IL MANIFESTO – Valerio Verbano: dopo 31 anni svolta nelle indagini
IL MANIFESTO.
«Valerio vive», lo striscione di apertura. Come sempre tantissime persone verso via Monte Bianco dove 31 anni fa, il 22 febbraio 1980, venne ucciso con un colpo di pistola da un commando neo fascista dei Nar il giovane Valerio Verbano, mentre i suoi genitori erano legati mani e piedi nella loro stanza da letto. E’ stata una delle pagine più violente e crudeli della lotta politica in Italia di quegli anni. Una storia che a Roma ancora pulsa. Ma stavolta il corteo non era soltanto di commemorazione. Una speranza nuova, quella che la madre di Valerio, Carla Zappelli, ha coltivato per tutti questi anni: forse si può arrivare alla verità. Sapere chi sono le tre persone che si introdussero in casa di Valerio, sequestrarono i suoi genitori, e infine lo uccisero con un colpo alla schiena. La notizia è stata anticipata da Repubblica. Nella giornata di ieri ha preso consistenza. Il procuratore aggiunto Pietro Saviotti e il pm Erminio Amelio avrebbero già iscritto nel registro degli indagati due nomi. Le ipotesi che circolano sono molte, ma nulla è certo. Si sa che uno di loro si trova al momento all’estero. Il secondo, invece, è un professionista affermato. Entrambi hanno circa 50 anni, e ora i pm vogliono sentire la loro versione.
La notizia della «svolta» nelle indagini era stata comunicata in prima persona, l’altro ieri, a Carla Zappelli da un colonnello dei Ros e dal pm Amelio: «Quando sono venuti a casa mia – ha raccontato – mi si è riempito il cuore di gioia. Perché ho capito che non hanno davvero qualcosa in mano. Dopo 31 anni non me lo aspettavo». In realtà la signora Zappelli ha tenacemente lottato in questi ultimi anni perché la verità su suo figlio venisse alla luce. Ha fatto di tutto, compreso diventare un’abile internauta che dal suo profilo di Facebook dice: chi sa qualcosa sulla morte di mio figlio, mi contatti. E’ lei stessa ad aver sempre affermato con coraggio che chi sa di certo qualcosa sulla morte di Valerio è vivo e vegeto, e lo ha anche incontrato personalmente: Valerio Fioravanti, che le fece visita qualche anno fa insieme alla compagna Francesca Mambro.
Due «puntate» giuste. Prima di tutto perché, a quanto sembra, i pm sono giunti a rielaborare gli identikit di trent’anni fa incrociando diversi fascicoli processuali su altri attentati di quegli anni, individuando alcune facce che poi sarebbero state riconosciute da testimoni. Dunque, qualcuno ha voglia di ricordare. E poi perché la pista seguita dai magistrati confermerebbe quello di cui si è molto parlato in questi anni: l’uccisione di Valerio, militante comunista giovane ma molto conosciuto, doveva servire a un gruppo della destra armata romana a contendere la supremazia nei Nuclei armati rivoluzionari a Giusva Fioravanti e Francesca Mambro o a garantirsi una cooptazione.
L’omicidio di Valerio fu rivendicato come «Nar Thor Balder Tir». Quando fu ucciso, sempre a Roma, il giudice Mario Amato – il 23 giugno dello stesso anno della morte di Valerio – fu diramato un volantino dal titolo: «Nar, chiarimento». Vi si diceva che chi continuava a pensare che l’obiettivo della lotta armata fossero i «compagni» non aveva capito nulla, l’obiettivo doveva essere invece la lotta al sistema, dunque l’uccisione di figure istituzionali.
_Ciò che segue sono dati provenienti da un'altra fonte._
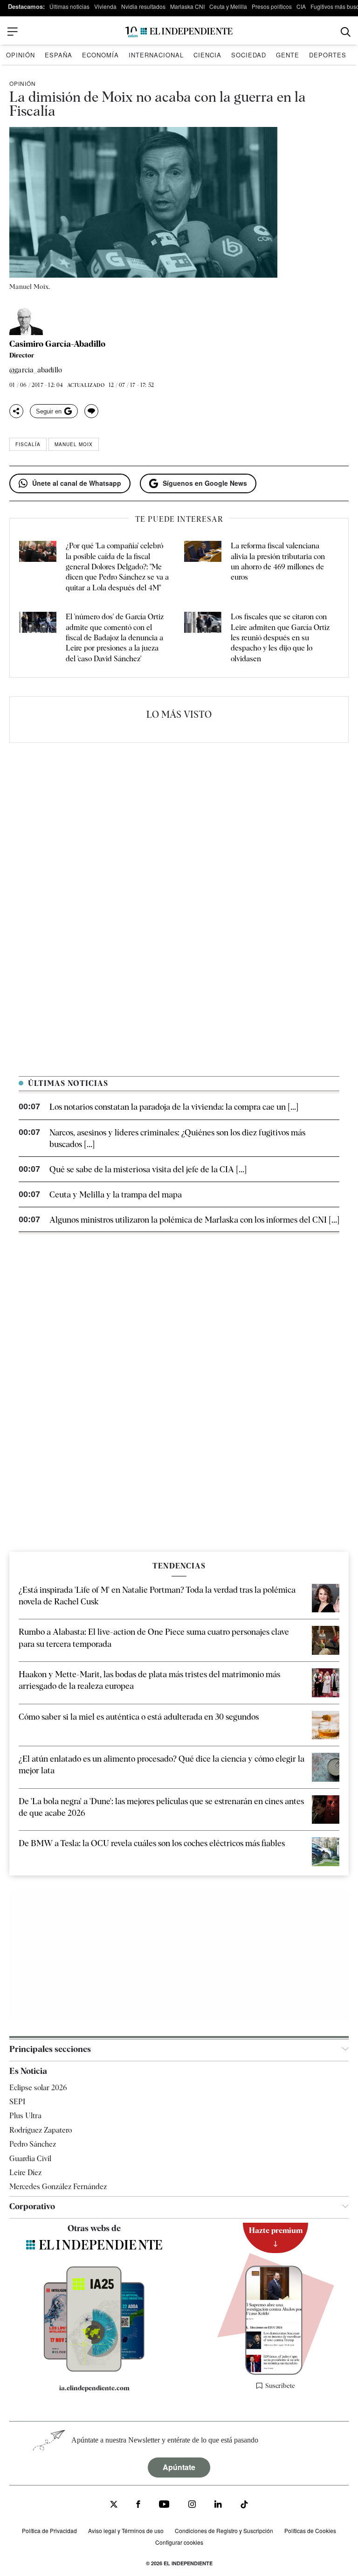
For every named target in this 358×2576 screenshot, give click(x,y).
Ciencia (207, 54)
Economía (100, 54)
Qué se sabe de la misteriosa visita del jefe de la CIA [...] (148, 1169)
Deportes (327, 54)
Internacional (156, 54)
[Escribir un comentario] (91, 411)
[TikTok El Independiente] (244, 2506)
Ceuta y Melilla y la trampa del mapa (115, 1194)
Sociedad (248, 54)
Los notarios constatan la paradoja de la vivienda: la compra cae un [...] (173, 1107)
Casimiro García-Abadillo (57, 344)
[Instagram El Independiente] (192, 2505)
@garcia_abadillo (35, 370)
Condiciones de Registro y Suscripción (224, 2530)
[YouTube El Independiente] (164, 2505)
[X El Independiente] (113, 2505)
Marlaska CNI (187, 6)
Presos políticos (272, 6)
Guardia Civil (30, 2158)
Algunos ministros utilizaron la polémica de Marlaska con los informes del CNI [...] (194, 1220)
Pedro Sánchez (32, 2144)
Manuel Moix (74, 444)
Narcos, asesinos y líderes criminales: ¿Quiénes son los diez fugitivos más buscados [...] (177, 1138)
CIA (301, 6)
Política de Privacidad (49, 2530)
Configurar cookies (179, 2542)
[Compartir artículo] (16, 411)
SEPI (17, 2101)
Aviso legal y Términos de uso (126, 2530)
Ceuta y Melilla (228, 6)
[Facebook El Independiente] (138, 2505)
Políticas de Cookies (310, 2530)
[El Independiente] (179, 32)
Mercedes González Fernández (58, 2186)
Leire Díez (25, 2172)
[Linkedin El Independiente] (218, 2505)
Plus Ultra (25, 2115)
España (58, 54)
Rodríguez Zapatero (40, 2130)
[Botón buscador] (346, 32)
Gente (287, 54)
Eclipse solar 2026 (38, 2087)
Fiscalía (28, 444)
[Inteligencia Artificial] (94, 2369)
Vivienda (105, 6)
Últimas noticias (69, 6)
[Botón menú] (12, 32)
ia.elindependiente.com (94, 2388)
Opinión (20, 54)
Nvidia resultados (143, 6)
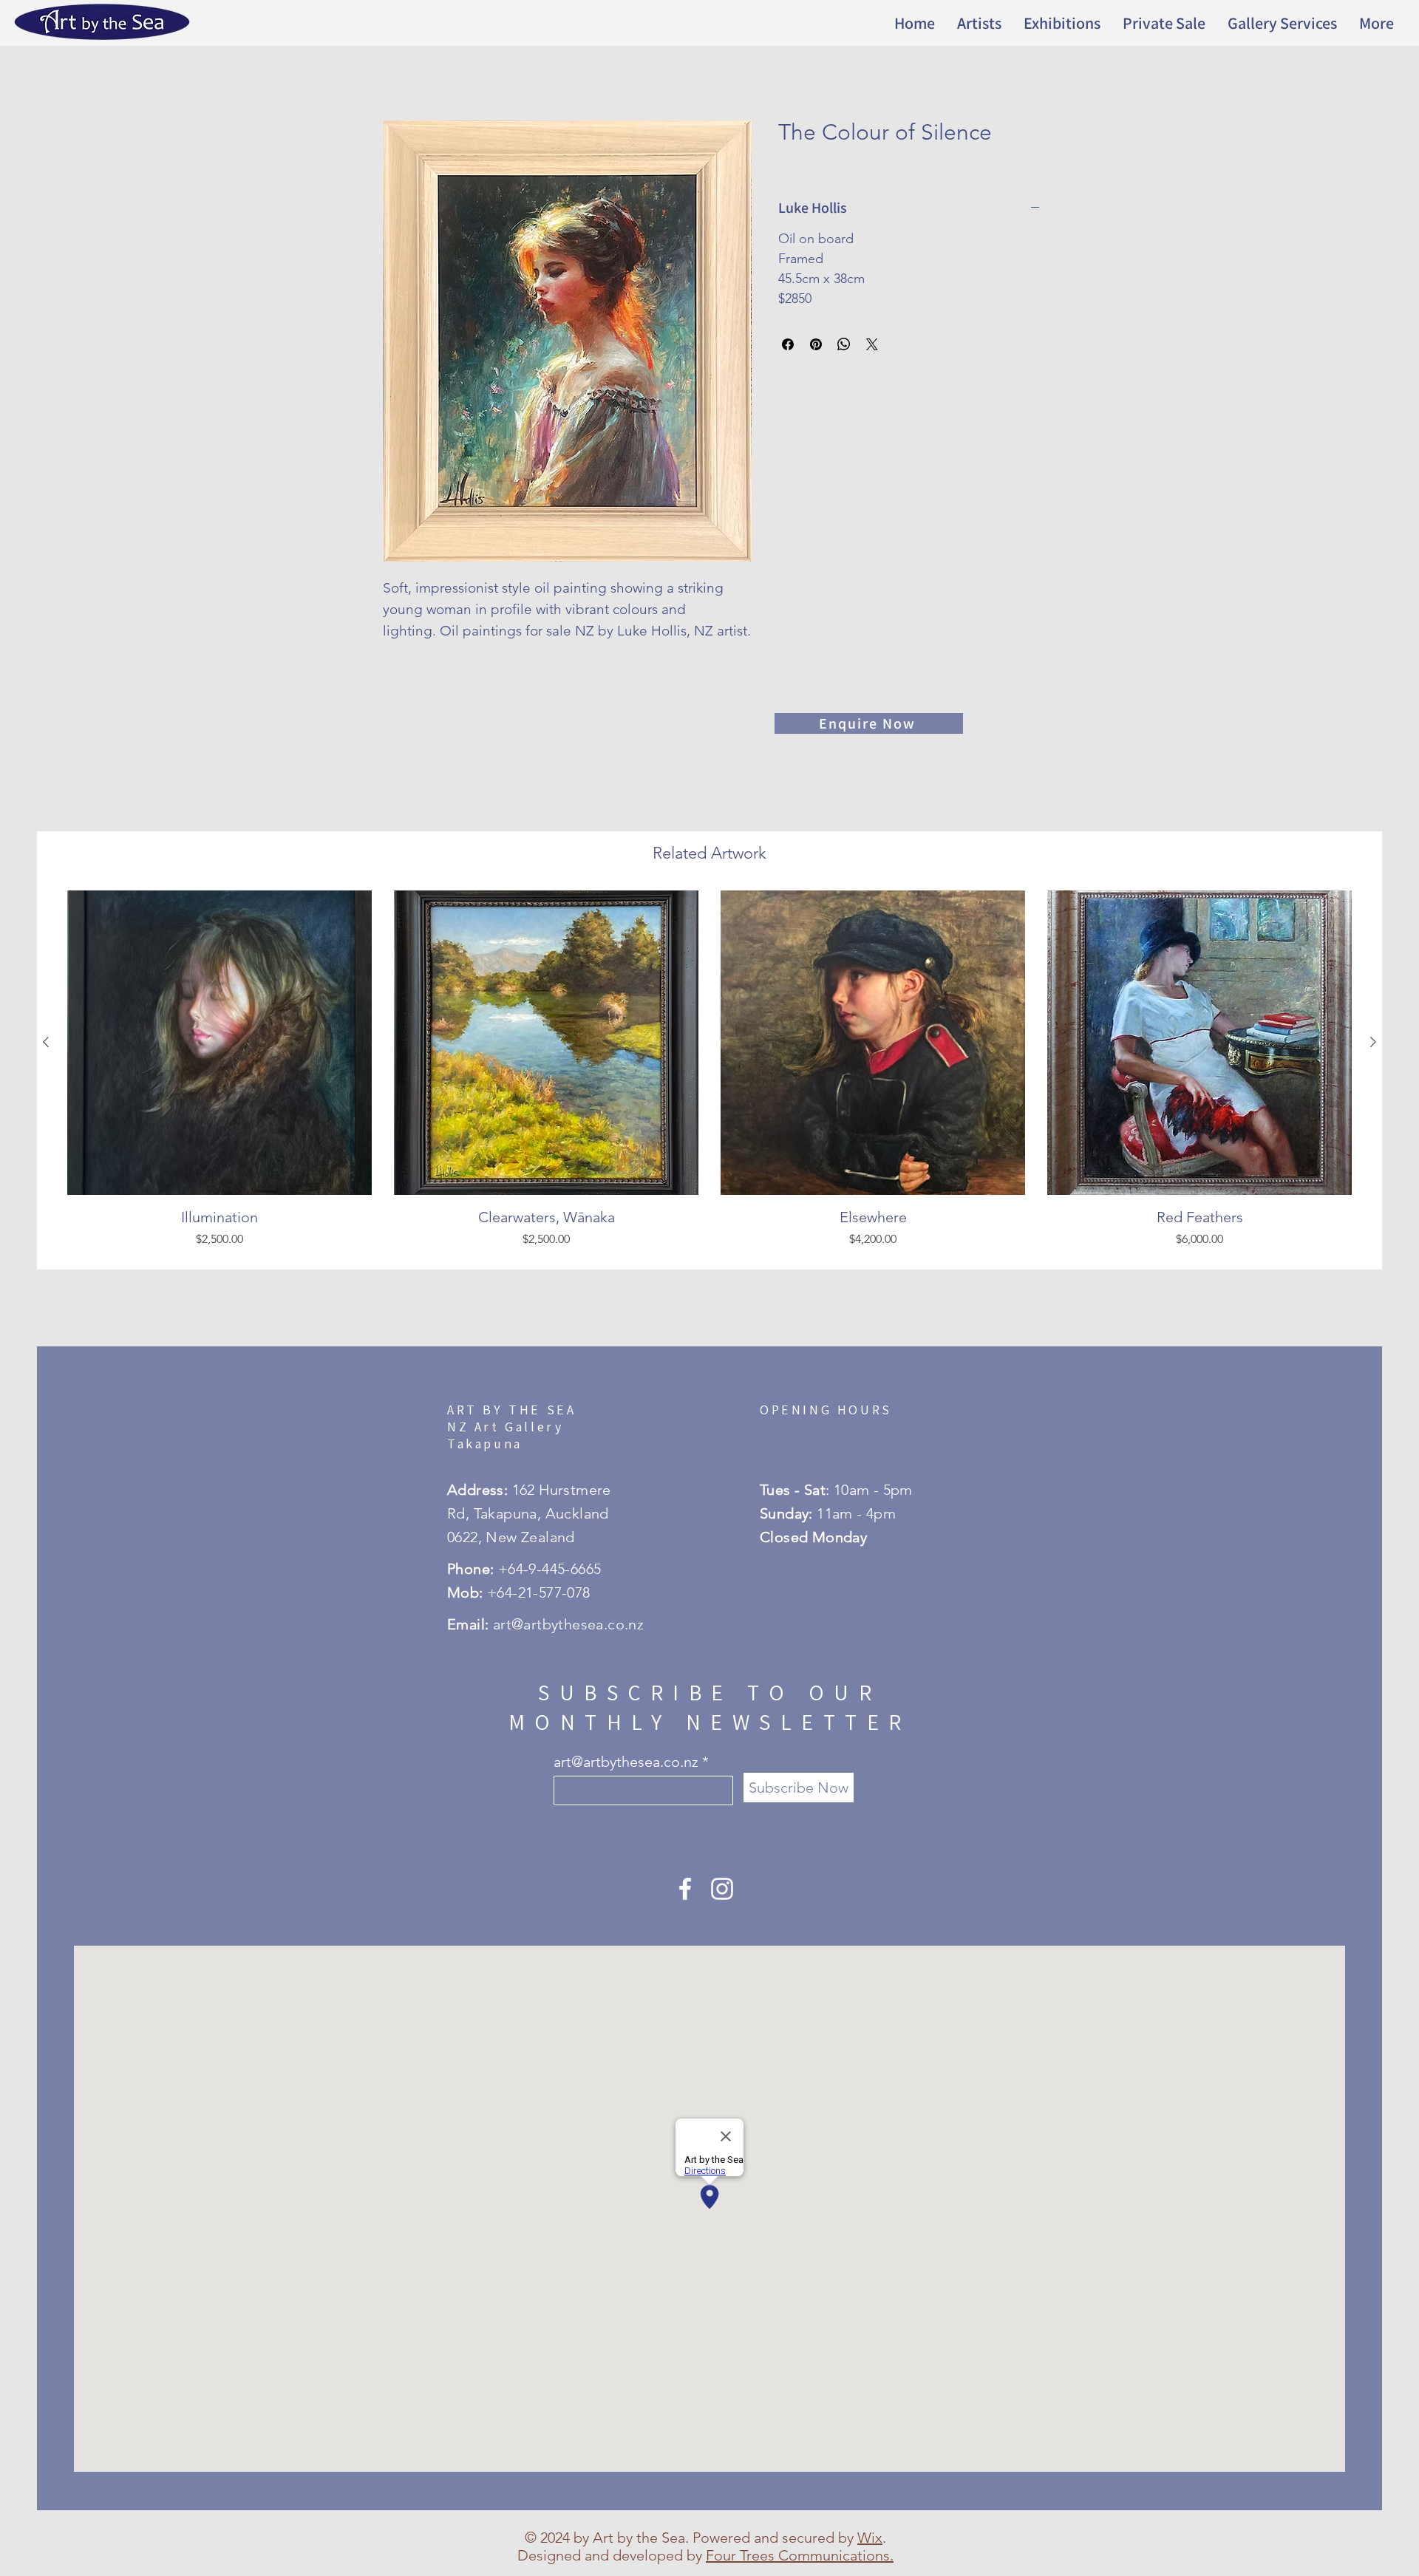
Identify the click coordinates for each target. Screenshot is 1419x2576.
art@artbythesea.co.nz (626, 1761)
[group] (709, 1074)
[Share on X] (872, 344)
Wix (869, 2537)
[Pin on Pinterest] (816, 344)
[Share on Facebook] (788, 344)
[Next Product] (1373, 1042)
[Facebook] (685, 1889)
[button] (1062, 23)
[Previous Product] (46, 1042)
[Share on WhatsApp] (844, 344)
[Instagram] (722, 1889)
Insomma, dentro ai Nar la morte di Valerio fu argomento di «discussione». Quindi, è molto strano che chi ne ha fatto parte non sappia proprio nulla. Il lavoro dei magistrati, intanto, va avanti. Si stanno anche riesaminando i corpi del reato rimasti tra cui la beretta 765 munita di silenziatore con cui fu ucciso. La storia di Valerio continua a produrre analisi e ricostruzioni (l’ultima a cura di Valerio Lazzaretti per Odradek). «Continuate a fare manifestazioni, e a cercare la verità anche quando non ci sarò più», è il messaggio consegnato da Carla Zappelli ai ragazzi che ieri hanno ricordato suo figlio, ancora.